- EXERCISE INPUTS:
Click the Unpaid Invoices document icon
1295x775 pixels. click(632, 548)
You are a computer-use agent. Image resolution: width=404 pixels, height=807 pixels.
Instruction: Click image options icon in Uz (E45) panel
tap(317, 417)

- AIM OF THE TASK: An exact reproduction of the listing is required, covering every entry.

- ANSWER SECTION:
Click the Unpaid Invoices document icon
1295x775 pixels. click(632, 548)
You are a computer-use agent. Image resolution: width=404 pixels, height=807 pixels.
Instruction: Click image options icon in Uz (E45) panel
tap(317, 417)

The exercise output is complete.